#### Task A:
Please gather every row that contains the string "Cortex" and copy each one.

#### Selected text:
---+---
Dog walking is a very flexible business to go into. Although a background working with animals is preferable, it’s not essential, and as long as you are confident around dogs, it shouldn’t be a problem.
But Marilyn Lewis, from the National Association of Pet Sitters and Dog Walkers (NarpsUK) says: “Having some kind of experience with dogs is essential, even if this is only through owning a dog, you can also get experience of handling dogs by volunteering at your local kennels or rescue centre.
“To get the most out of running a pet sitting or dog walking business, it is essential to be an animal lover,” she continues. “A business of this kind should not just be seen as an easy way to earn some extra cash.
“There are many responsibilities in looking after someone’s pets and their homes. Most pet sitters will hold keys for their client’s properties, so being responsible and putting your client’s mind at ease is essential.”
NarpsUK runs several courses to help potential pet sitters to get started, covering areas such as how to run a pet sitting business, first aid for pets, animal healthcare, and animal law.
The Kennel Club’s guidelines for people working with dogs advises “strong interpersonal and communication skills”, as well as “a high level of fitness” and, naturally, “an affinity with, and understanding of dogs”.
You will also need all the usual entrepreneurial skills – from a being able to balance your books and fill in your self-assessment tax return to a basic knowledge of marketing and an ability to network and negotiate with people in your local animal industry.
How much will it cost to run a dog walking business?
Start-up costs are relatively low for dog walking businesses. Your major expenditures at the beginning will be:
- Public liability insurance – covers you in case a member of the public makes a claim against you if they are injured. This will probably cost you between £80-£150 per year.
---+---
Saved data entries
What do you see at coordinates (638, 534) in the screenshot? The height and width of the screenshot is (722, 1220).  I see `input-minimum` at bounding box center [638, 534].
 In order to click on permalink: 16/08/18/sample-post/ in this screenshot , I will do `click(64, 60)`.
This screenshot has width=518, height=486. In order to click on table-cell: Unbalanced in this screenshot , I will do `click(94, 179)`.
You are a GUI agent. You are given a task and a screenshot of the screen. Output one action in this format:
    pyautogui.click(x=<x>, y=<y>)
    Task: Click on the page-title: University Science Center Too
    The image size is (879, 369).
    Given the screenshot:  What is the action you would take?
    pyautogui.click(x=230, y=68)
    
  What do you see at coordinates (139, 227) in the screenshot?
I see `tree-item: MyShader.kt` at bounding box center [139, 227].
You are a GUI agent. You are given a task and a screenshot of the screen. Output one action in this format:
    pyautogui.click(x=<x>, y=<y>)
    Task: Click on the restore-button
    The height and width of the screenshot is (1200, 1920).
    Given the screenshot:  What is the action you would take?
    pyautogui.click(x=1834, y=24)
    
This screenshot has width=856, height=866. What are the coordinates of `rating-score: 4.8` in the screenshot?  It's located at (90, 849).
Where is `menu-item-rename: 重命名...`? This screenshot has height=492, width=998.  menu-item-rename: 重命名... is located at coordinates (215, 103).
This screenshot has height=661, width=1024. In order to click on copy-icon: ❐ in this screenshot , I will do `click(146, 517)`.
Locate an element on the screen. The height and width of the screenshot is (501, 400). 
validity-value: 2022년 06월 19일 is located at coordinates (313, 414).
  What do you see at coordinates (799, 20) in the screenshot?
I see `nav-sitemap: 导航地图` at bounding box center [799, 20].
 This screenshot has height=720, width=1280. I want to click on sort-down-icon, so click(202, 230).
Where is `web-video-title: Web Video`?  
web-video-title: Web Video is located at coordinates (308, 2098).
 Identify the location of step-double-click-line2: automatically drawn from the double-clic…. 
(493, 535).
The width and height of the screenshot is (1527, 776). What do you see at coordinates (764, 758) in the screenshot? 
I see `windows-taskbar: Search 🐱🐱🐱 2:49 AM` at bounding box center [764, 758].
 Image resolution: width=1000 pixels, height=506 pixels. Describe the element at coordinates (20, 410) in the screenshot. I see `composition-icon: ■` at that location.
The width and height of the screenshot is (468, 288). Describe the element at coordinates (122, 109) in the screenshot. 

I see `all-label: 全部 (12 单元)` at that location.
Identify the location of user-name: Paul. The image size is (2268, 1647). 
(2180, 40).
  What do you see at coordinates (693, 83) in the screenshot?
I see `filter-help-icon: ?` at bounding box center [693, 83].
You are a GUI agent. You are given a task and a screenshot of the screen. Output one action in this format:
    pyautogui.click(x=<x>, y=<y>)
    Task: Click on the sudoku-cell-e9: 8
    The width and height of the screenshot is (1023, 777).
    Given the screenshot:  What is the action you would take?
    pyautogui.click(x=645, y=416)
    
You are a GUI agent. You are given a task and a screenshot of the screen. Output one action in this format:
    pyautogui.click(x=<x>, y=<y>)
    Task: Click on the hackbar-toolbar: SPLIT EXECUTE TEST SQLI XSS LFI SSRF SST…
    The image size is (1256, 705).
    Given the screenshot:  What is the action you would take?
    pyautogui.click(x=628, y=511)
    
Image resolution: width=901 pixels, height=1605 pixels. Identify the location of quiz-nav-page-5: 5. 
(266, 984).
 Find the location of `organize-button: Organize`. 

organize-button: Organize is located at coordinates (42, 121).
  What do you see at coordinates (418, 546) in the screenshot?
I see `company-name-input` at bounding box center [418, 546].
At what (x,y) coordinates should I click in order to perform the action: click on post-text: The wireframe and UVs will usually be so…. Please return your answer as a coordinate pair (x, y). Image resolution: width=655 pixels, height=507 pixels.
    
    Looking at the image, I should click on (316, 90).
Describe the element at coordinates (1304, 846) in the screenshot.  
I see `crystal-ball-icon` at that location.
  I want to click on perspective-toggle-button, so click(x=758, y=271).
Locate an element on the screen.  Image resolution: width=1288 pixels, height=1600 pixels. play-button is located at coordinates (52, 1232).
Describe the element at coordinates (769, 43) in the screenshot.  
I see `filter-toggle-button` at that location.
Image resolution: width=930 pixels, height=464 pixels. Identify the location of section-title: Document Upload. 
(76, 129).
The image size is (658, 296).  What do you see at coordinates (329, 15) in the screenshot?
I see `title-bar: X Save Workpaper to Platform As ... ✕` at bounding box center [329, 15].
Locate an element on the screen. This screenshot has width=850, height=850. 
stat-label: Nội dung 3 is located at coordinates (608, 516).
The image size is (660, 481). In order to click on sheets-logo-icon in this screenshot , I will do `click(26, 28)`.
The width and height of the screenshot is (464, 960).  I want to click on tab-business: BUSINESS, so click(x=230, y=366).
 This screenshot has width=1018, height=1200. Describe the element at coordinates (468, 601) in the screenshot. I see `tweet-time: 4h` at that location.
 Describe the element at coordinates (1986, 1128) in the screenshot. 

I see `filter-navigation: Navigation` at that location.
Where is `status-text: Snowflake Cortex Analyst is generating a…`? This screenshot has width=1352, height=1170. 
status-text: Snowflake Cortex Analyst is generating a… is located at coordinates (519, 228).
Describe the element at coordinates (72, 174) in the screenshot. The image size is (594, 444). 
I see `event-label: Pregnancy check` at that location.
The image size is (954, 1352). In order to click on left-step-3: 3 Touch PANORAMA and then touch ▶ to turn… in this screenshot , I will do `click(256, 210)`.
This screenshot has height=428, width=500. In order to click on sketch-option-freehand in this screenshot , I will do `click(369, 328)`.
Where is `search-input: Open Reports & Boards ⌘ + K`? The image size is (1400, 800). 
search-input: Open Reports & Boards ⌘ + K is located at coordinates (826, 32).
---+---
#### Task B:
Answer these questions using the passage on dog walking:
(i) Which organization is Marilyn Lewis from?
(ii) What level of fitness do the Kennel Club's guidelines call for?
(iii) What is the likely yearly cost of public liability insurance?

#### Answer box A:
Where is `status-text: Snowflake Cortex Analyst is generating a…`? This screenshot has width=1352, height=1170. 
status-text: Snowflake Cortex Analyst is generating a… is located at coordinates (519, 228).

#### Answer box B:
(i) The National Association of Pet Sitters and Dog Walkers (NarpsUK)
(ii) A high level of fitness
(iii) Between £80 and £150 per year